Now quick, name a Jet who had a career year in a positive way last year. Maybe Brian Winters? Even with Winters, he’s still seemingly on an upward career arc, so it’s difficult to say if we should expect regression from his 2016 level of play or if 2016 represents something close to his long term baseline level of play. It’s difficult to think of a single other Jet that represents a significant risk of his play coming back down to earth based on the regression to the mean principle. Perhaps Morris Claiborne would be an example, but he wasn’t with the Jets last year and in any event only played eight games.

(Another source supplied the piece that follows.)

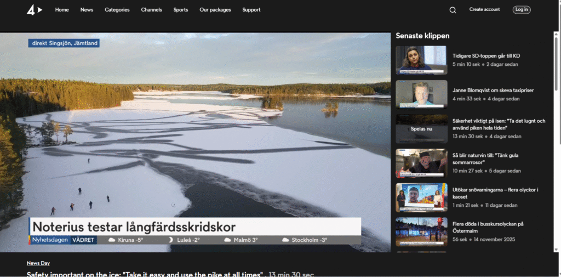
Task: Click the Create account link
Action: 484,10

Now, is it equally difficult to think of Jets who had an uncharacteristically dismal year in 2016? Not really, right? Muhammad Wilkerson, Sheldon Richardson, Kelvin Beachum; these are all players who have in the past been better than average players at their respective positions, and all of them play major roles in the Jets’ plans for 2017. Each of those three players would appear to be candidates to benefit greatly from a regression to the mean in 2017. To the extent there is hope for the Jets in the 2017 season, it revolves primarily around hopes for improvement in the many young players expected to fill major roles on this team, and around bounce back years (positive regression) from some of the team’s best players. Regression to the mean could be a fairly powerful force for the 2017 Jets if things go right. Perhaps we can start a new chant for our hoped for bounce back boys: be regressive, be be regressive!